My new '11 YT4500 is a winner in performance, maybe not so much in hood design. This hood is bouncing around when under way and I really need to add a rubber tie-down or some type of latch to keep it snug. I'd probably add some kind of cushioning to the underside of the hood where it hits the body of the mower. I'm sure this is nothing new... for the price of this mower it should already one.
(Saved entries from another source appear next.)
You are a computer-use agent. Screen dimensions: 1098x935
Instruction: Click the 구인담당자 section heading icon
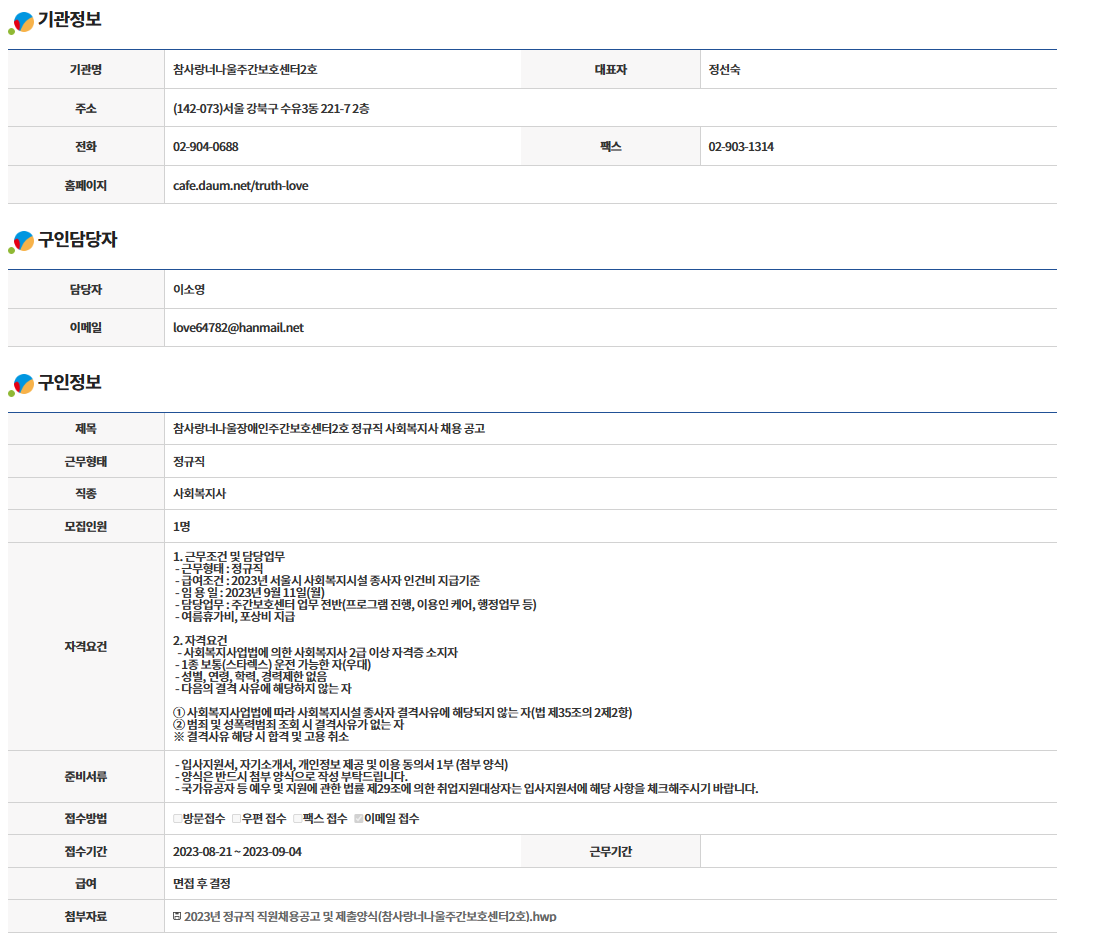click(x=21, y=241)
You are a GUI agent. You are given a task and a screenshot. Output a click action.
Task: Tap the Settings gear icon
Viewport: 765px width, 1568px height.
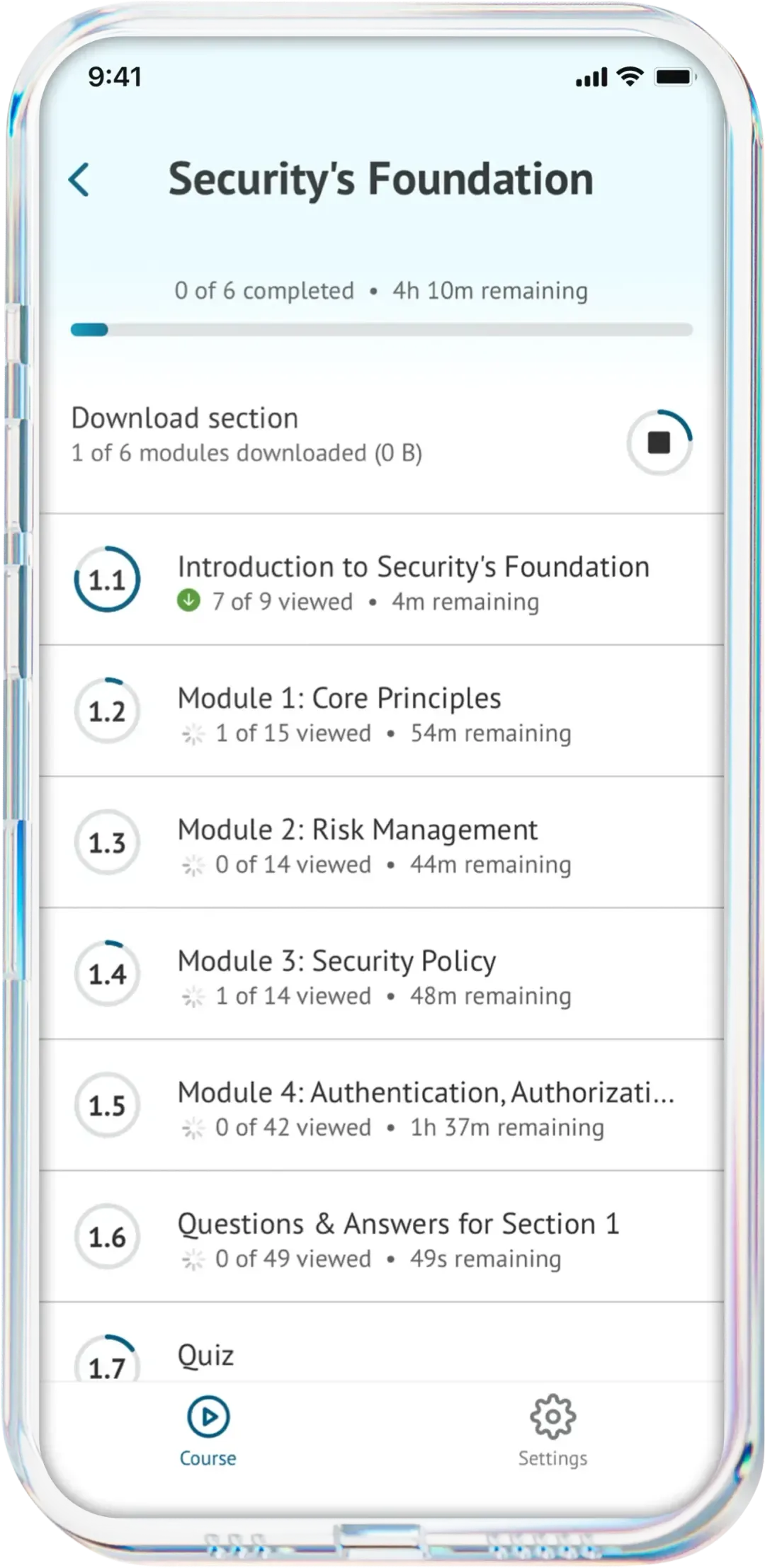coord(552,1417)
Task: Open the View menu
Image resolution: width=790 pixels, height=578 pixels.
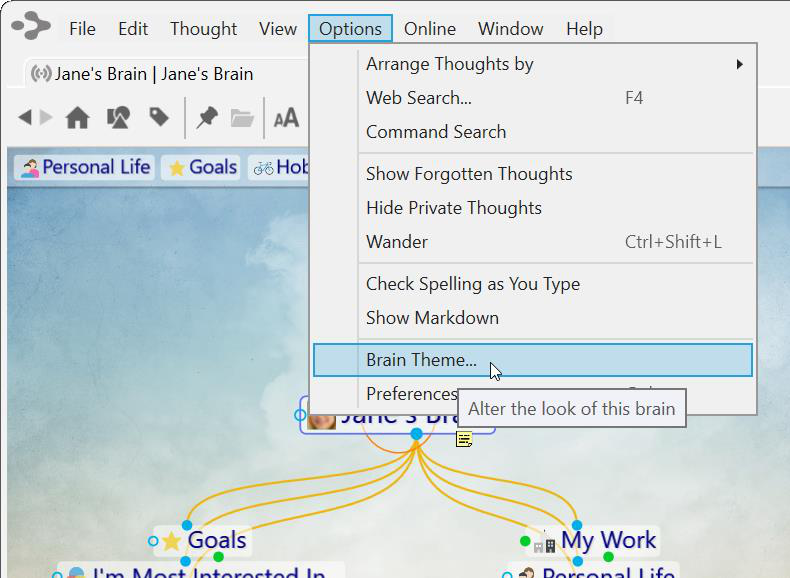Action: pos(277,29)
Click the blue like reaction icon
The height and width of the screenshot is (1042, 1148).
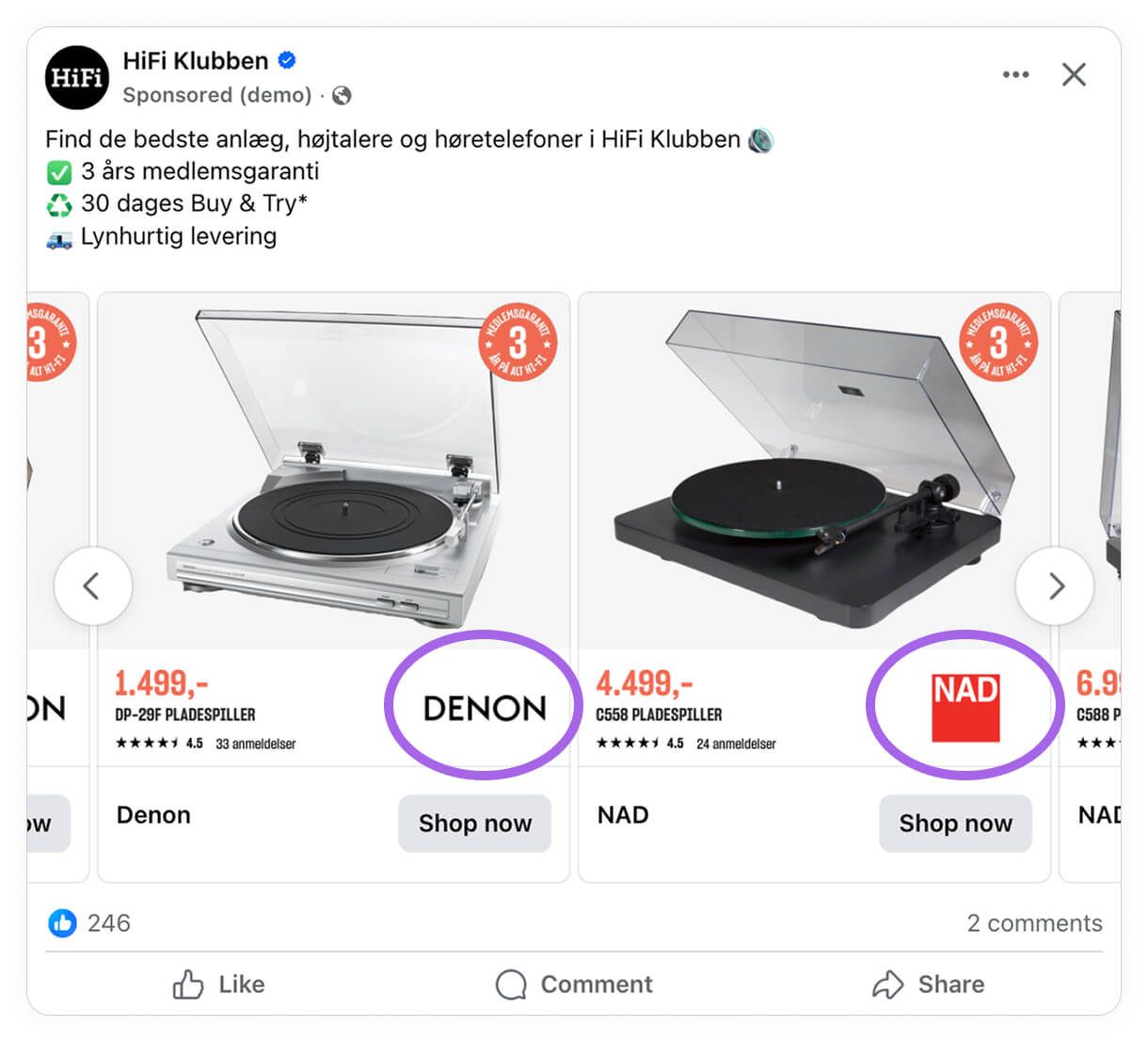click(x=62, y=923)
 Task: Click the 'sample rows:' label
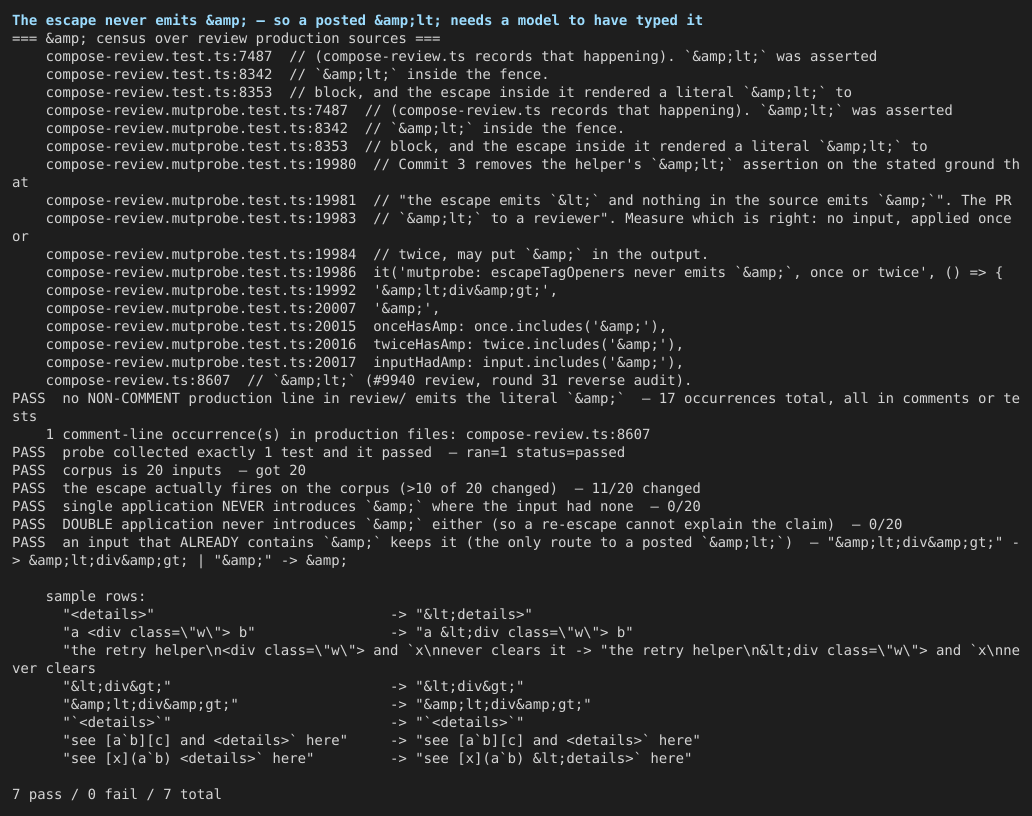coord(96,596)

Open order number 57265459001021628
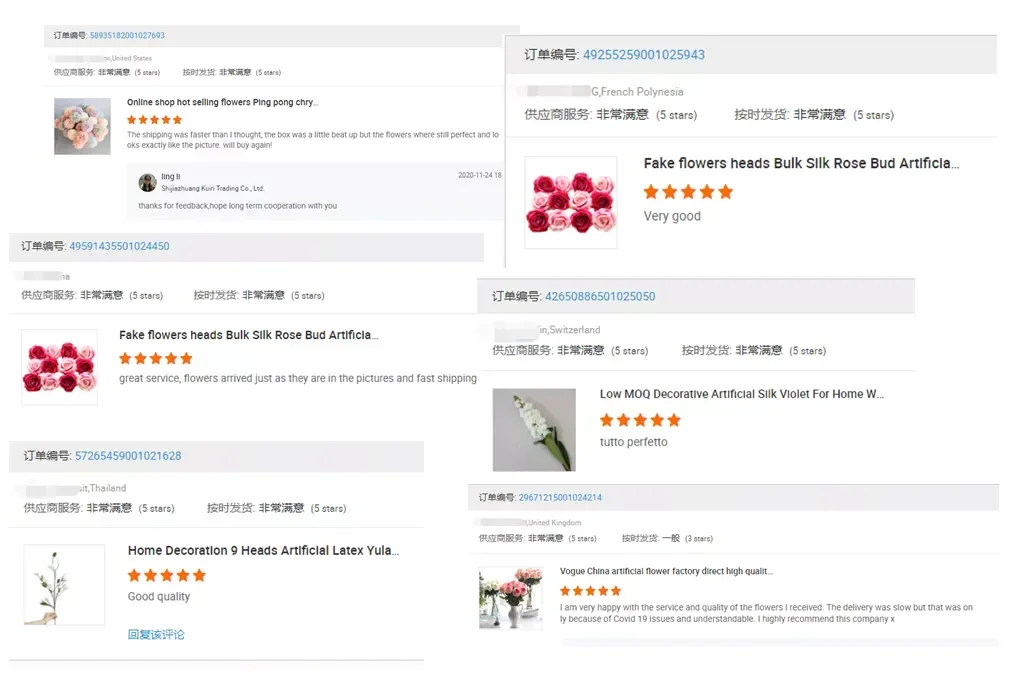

Has anyone done something similiar, for any make/model of mower?


----------



## dyt4000 (Jun 8, 2004)

Rubber straps would work very well...like the ones they use on dune buggys...i'll look for a link.

http://mooreindhardware.thomasnet.c...s-strikes-fasteners/flexible-rubber-holddowns


----------



## Thomas (Nov 1, 2006)

Maybe peak at different models hood latches than order latches will serve your tractor well...or build it.


----------



## wjjones (May 28, 2010)

gt6000 said:


> Rubber straps would work very well...like the ones they use on dune buggys...i'll look for a link.
> 
> Flexible Rubber Holddowns on Moore Industrial Hardware



Thats kinda the style i have on mine but i will post the name on here asap for them they work really well. I haul mine at 70mph on the interstate, and the hood doesnt budge a bit..


----------



## rsmith335 (Jun 2, 2010)

Welcome! I think some MGF think we have really smoth yards and don't think about rough yards. I named my yard Teddy Rosevelt ( the last of the rough riders ):lmao:


----------



## dangeroustoys56 (Jul 26, 2010)

When i modifed a murray i have- i ended up using a piece of flat steel under the plastic dash with a bolt welded to it - drilled a small hole in the hood and used a wing nut to hold it down ( right in the center of the hood/dash). It didnt stand out like a sore thumb and or ruin the paint .

Another alternative is to make hooks on the bottom/back of the hood sides and run small bungee cords/rubber straps to locations/anchors on the chassis.


----------